One of the features that most impressed in his Grieg rendition tonight, indeed, was precisely this element of wit. One always pays lip service to the folksy Norwegian element of the work, but which of us really knows enough about Scandinavian folk culture to take it other than on faith? Lang Lang conveyed it readily, with a sort of skittishness or rambunctiousness as the occasion demanded. But he was able too to move swiftly to moods more dramatic, sensual intense. Most strikingly was the moment in the Allegro third movement, when after a paroxysm of descent and a scale upwards at terrifying speed, he ended on an exquisite note of lightness, ultra pianissimo. To radically change tone, volume and mood in a split second, without fanfare, notice, or even preparation, marks a great musician from a merely good one The orchestra entered into the spirit of the thing, and although I suspect that there could have been more building of tension at the very opening, and more numinous romanticism in the muted strings in the second movement, the dynamic was largely successful. To enthused ovations, he obligingly tossed off an encore – a jaunty, ludic number, namely Ernesto Lecuona’s Cuban Dance. Well, Cuba does seem to be all the rage in DC at the moment. A neat choice.
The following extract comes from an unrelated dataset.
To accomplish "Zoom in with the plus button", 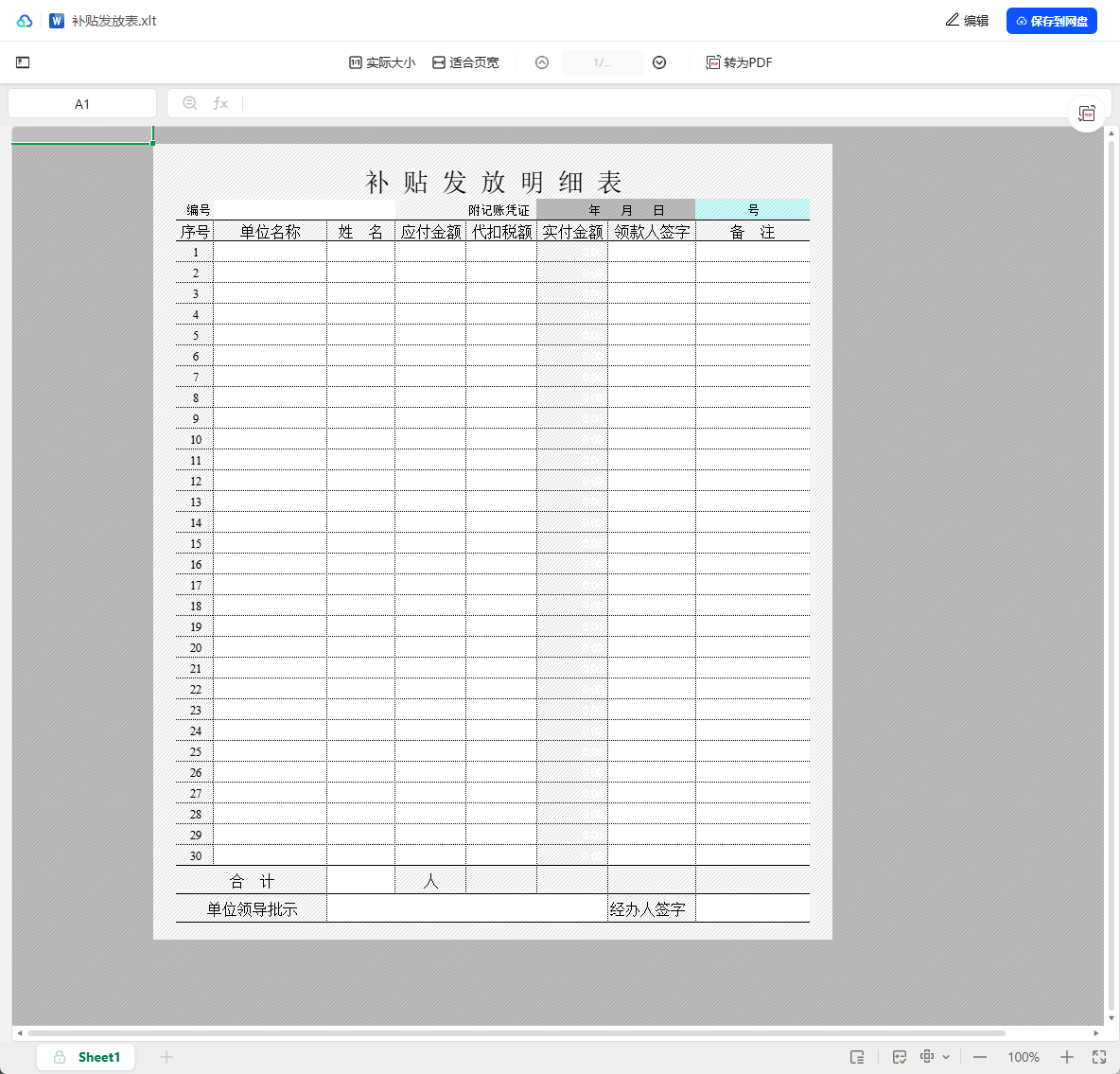I will (x=1067, y=1057).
Lang Lang’s performance was flanked by two other familiar 19th-century offerings. The Overture to Wagner’s Tannhäuser with its distinct worlds of sounds – the Pilgrims’ Hymn set against the wild Bacchanal opened the evening. The brass opening failed to resonate – it should get right in there under the crevices, forcing itself on one’s consciousness. The strings were all about heavy full-pressure bowing gave the necessary fullness; the articulation of the fast passages sounded a little less than perfectly crisp in places. Christoph Eschenbach has a supremely physical way of conducting, epitomized in a very expressive back; it must be one of the few professions where that is a most desirable feature. It’s quite interesting to watch. At his most intense, his conducting is volcanic, thrusting up sounds from the depths of the orchestra, and then reining them in. In the overture’s finale, he visibly focused on rousing the brass and left the strings to fend for themselves. For all the power of this choice, I wanted the end bigger and even more volcanic.

Antonin Dvořák’s Symphony no. 8 in G major is a bright symphony from 1889. (Was anyone cheery in 1889? Dvořák apparently was; the work is signally short on period angst.) From the first expressive voicing of cellos and in due course, some unashamedly up-beat brass, the orchestra gave us a large capacious sound. There was nothing hole-in-the-corner about this music. The Adagio benefited from full-on bowing. Eschenbach is good at laying pressure on sound. That said, the hushed ppp marking the movement’s end was certainly not observed. In short, there was more comfort with loud and big here, and as there’s a lot of loud and big and warding away of fin-de-siècle blues, this served, on the whole, well.

A very enjoyable evening at the Kennedy.